Transmitir um clássico Barça x Madrid sem considerá-lo como uma parcial alegoria da Guerra Civil é um erro de informação, idêntico ao equívoco de restringir a tourada a um espetáculo enraizado apenas na violenta matriz cultural da Idade Média. Outra questão – cuja solução cabe apenas ao profissional da imprensa – é saber se a ética recomenda que esses fatos sejam trazidos à luz, quando há a alternativa de abordar os esportes apenas por seu prisma de entretenimento. Uma bela pergunta para ser renovada, às vésperas das Olimpíadas, a tantas outras rivalidades derivadas dos conflitos bélicos.
Para o futuro
Não é difícil prever que, apesar das raízes comuns que aqui indicamos, futebol e touradas na Espanha seguirão caminhos distintos. As touradas serão proibidas, porque nossa sociedade tanatofóbica não permitirá que a morte animal ocorra diante de nossos olhos. Menos ainda, que um toureiro disponha sua própria vida para o espetáculo, em um exercício de autorresponsabilidade. As tradicionais crônicas de touradas dos jornais espanhóis – que, por certo, aparecem em geral no caderno ‘Cultura’ – repousarão apenas em hemerotecas.
Já o futebol, por fortuna, seguirá sua senda gloriosa com a internacionalizada industrialização, com o que a representatividade histórica das equipes cairá no esquecimento. Nesse sentido, ao menos, há que se elogiar o futebol como indústria na Espanha, quando nos demonstrou que o pacifismo não compromete o espetáculo, bem ao contrário. Governo e Liga, entidade privada, unem-se em uma política de tolerância zero à violência e ao racismo, a partir de eficaz plano de responsabilização dos Clubes pela conduta de seus torcedores. Resultado: a queda a quase zero das mortes violentas nesse esporte, com o que temos muito que aprender. Mas esse é tema de outro escrito.

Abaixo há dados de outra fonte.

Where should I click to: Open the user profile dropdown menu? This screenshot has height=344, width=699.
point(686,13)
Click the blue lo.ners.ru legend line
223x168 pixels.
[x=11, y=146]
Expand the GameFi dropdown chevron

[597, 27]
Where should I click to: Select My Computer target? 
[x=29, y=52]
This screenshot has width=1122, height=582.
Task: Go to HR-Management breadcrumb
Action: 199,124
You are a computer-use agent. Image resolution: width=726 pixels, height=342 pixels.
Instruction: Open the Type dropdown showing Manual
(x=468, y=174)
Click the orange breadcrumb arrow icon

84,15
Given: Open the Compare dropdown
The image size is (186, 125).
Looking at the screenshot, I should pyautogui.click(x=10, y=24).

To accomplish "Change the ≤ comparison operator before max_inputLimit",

Apesar dessa diferença de rumos, as raízes comuns, na Espanha, de ambos os espetáculos não pode ser ignorada para a compreensão do tema. Tema que os fatos diários obrigam a abordar.
***
Víctor Gabriel Rodriguez é professor Livre-Docente de Direito Penal na Universidade de São Paulo – FDRP e Pesquisador Convidado na Universidad de Valladolid-Espanha.